Immigration is being controlled, EU immigrants require a work contract to come here (and consequentially 80% are employed with the rest split between spouses, kids and students). I strongly prefer this system over having some random bureaucrat in Berne decide who is "valuable" and who isn't.
> Why? It’s repressive if done to cap a natively-growing population, since that means government controlling reproduction (à la one-child policy).
There's a point where caping even natively growing population is actually the right move.
There's plenty of overpopulated shitholes (Mumbai, Dhaka, Cairo, Bangladesh, etc) where it would have been an absolute blessing if government was controlling reproduction or put a population cap in place.
If you think capping population is wrong, go visit Dhaka, I highly recommend it.
If you're still on the fence after visiting Dhaka, you're beyond saving.
Lol. Dude, sure the Swiss can vote however they want. But we all see you and can pass judgement on this thinly veiled anti-immigrant nonsense all day long. Respect it I will never.
Except that it is not EU conform. And won't hold up anyway. Everyone knows this.
Some politicians want to market themselves here.
> Then it's down to individual responsibility to observe the norms of one's society.
That's ok, but Switzerland decided to also partake in many EU regulations, including free movement.

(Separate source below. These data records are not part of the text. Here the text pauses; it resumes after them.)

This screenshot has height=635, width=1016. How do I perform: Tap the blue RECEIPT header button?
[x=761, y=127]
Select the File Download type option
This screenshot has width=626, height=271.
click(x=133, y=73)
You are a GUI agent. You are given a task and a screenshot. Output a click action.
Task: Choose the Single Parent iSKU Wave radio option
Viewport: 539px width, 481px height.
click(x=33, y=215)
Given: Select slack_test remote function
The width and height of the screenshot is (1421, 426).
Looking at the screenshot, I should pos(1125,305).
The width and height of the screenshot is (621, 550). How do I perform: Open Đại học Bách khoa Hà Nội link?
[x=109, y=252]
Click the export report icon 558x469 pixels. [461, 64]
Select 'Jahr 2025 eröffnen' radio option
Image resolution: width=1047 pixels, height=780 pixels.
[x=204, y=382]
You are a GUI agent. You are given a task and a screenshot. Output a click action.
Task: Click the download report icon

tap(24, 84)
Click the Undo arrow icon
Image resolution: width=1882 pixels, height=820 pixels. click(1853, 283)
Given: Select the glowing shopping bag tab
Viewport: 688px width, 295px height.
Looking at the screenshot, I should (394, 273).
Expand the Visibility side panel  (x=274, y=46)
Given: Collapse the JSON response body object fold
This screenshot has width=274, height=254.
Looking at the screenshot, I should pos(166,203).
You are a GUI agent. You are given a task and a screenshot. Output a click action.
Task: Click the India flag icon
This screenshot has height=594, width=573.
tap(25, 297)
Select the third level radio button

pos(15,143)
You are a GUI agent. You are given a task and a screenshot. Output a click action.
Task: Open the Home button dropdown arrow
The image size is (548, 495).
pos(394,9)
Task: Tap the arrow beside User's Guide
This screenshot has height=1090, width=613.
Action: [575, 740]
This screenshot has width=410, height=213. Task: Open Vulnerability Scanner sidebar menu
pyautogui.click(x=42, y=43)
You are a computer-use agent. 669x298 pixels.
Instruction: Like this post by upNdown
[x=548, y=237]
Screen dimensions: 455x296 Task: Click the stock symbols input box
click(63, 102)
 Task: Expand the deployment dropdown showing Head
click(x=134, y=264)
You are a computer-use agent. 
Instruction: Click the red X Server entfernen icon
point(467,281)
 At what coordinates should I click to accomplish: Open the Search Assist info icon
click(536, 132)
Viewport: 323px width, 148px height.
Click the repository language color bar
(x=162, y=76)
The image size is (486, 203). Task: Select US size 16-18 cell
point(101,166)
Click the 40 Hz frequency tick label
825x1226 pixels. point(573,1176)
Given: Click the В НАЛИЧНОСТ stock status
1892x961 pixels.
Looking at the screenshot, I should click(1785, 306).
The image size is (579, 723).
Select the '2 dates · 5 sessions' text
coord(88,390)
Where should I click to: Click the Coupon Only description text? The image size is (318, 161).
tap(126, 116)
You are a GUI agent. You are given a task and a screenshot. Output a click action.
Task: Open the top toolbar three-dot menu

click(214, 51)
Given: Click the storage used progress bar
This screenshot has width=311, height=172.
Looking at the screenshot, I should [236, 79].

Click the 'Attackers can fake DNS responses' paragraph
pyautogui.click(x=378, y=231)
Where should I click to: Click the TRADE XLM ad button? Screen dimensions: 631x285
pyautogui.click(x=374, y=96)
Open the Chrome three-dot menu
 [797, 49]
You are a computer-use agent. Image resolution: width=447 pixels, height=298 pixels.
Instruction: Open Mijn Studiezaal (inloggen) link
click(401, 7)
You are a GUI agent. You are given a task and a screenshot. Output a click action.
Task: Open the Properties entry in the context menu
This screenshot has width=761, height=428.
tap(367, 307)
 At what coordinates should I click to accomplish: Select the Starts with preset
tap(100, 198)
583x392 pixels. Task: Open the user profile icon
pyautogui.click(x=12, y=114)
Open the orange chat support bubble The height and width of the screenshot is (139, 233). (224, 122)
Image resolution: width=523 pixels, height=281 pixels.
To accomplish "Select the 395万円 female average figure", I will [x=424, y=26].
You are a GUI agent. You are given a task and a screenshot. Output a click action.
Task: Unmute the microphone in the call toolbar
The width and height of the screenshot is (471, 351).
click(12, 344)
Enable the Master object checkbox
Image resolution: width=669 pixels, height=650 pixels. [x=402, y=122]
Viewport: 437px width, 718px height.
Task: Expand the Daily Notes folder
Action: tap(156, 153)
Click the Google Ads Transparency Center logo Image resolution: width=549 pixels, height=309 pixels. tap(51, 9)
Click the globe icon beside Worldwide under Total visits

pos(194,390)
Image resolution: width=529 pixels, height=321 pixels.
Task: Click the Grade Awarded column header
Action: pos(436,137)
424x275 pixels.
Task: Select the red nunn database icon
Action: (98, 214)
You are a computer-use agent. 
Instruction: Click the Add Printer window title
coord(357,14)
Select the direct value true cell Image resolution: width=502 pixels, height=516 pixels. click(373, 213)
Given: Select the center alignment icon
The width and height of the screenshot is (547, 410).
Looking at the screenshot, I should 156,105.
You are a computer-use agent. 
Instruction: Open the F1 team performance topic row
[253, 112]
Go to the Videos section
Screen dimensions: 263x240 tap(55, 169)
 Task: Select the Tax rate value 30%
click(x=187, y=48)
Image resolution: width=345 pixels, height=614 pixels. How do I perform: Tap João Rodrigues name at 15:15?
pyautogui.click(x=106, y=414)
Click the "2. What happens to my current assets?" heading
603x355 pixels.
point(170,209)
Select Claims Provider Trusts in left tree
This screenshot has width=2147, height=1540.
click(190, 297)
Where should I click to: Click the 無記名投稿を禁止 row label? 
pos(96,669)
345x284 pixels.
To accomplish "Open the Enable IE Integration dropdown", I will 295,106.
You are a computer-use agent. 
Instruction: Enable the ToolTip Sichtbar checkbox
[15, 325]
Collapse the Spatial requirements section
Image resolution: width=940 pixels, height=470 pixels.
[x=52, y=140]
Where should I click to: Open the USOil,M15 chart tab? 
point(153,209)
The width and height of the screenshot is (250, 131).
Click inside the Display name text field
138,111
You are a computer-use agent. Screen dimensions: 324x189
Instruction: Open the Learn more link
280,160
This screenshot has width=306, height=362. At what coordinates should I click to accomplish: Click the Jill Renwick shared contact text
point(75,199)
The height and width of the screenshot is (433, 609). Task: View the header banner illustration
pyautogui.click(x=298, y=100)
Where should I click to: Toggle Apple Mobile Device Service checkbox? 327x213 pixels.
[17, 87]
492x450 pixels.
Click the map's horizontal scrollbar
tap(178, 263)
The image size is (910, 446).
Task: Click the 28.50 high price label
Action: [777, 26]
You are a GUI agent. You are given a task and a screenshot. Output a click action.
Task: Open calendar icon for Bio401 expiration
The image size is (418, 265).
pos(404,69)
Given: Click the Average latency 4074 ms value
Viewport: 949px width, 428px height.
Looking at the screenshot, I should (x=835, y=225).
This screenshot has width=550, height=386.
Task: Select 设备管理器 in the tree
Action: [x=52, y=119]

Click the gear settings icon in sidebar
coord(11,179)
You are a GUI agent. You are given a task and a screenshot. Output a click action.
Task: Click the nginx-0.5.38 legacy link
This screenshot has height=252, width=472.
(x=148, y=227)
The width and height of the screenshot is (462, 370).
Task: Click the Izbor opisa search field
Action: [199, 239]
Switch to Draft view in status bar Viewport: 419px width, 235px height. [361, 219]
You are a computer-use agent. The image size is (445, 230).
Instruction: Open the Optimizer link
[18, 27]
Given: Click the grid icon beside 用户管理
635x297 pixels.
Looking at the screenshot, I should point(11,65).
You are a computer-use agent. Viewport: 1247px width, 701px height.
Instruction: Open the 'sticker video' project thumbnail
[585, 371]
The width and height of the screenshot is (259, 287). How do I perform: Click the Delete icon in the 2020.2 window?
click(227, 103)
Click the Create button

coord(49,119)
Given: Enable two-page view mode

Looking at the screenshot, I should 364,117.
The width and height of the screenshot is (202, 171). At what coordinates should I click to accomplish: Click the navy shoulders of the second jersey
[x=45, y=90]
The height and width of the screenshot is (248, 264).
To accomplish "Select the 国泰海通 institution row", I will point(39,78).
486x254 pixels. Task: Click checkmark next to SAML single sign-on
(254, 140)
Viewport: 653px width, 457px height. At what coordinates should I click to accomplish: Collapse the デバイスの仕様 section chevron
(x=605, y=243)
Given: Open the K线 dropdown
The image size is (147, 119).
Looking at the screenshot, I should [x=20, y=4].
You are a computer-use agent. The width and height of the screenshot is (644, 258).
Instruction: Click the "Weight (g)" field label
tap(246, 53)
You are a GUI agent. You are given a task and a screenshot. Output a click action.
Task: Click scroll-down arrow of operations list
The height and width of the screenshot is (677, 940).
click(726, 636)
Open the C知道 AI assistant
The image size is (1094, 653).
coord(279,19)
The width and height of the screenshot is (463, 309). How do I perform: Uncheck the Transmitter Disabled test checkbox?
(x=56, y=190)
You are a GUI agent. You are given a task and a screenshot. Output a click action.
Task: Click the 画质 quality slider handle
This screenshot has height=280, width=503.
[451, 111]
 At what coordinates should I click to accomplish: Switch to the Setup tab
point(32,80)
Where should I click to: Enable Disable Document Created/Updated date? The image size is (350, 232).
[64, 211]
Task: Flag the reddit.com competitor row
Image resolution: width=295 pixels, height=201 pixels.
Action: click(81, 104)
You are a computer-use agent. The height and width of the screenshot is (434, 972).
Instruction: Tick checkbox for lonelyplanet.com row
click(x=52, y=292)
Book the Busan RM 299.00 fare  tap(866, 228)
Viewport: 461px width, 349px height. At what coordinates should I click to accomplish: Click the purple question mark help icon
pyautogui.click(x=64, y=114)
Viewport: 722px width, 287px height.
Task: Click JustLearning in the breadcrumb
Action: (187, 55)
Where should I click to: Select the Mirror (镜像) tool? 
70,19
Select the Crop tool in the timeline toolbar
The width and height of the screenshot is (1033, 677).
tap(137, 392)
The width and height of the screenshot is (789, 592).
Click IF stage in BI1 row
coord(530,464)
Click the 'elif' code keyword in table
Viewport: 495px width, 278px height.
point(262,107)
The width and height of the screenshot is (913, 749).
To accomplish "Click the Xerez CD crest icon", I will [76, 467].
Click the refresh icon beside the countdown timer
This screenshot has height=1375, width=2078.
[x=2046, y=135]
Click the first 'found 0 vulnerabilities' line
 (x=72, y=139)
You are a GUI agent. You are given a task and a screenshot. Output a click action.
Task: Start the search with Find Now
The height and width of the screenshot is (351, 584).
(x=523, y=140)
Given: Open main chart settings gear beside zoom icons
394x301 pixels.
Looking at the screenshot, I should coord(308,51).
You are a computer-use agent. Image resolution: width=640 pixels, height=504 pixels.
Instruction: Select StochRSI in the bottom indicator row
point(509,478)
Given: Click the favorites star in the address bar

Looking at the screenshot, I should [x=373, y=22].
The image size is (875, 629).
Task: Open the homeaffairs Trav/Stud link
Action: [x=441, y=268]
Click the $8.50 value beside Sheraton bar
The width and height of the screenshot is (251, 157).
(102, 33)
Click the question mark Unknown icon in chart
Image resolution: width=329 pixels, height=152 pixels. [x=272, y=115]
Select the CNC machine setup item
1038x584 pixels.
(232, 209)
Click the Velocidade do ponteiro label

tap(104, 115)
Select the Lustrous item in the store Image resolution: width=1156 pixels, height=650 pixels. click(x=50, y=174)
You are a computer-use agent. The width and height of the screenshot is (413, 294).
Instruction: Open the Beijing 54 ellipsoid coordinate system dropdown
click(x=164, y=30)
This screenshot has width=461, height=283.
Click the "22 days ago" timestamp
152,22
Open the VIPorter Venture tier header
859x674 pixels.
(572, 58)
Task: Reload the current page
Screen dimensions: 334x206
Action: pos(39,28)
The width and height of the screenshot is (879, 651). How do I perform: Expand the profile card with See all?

They can't cherry-pick individual parts. If they don't want special relations to the EU then that's also fine but the benefits will be gone as well. The UK found this out quite quickly too.
Looks like it’s 380 in the Swiss Plateau (you might be mixing up sq km and sq mi), which puts its at about ~70% of the population density of the Netherlands as a whole.
But Belgium does suck. I drove from Amsterdam to Paris in the early 2000s, and Belgium stuck out as being obviously worse (dirtier) than the other two.
It’s ludicrous to think that 10 million is the “maximum tolerable population” for Switzerland. This is a racist, isolationist move and an attempt to stir up hatred among the population.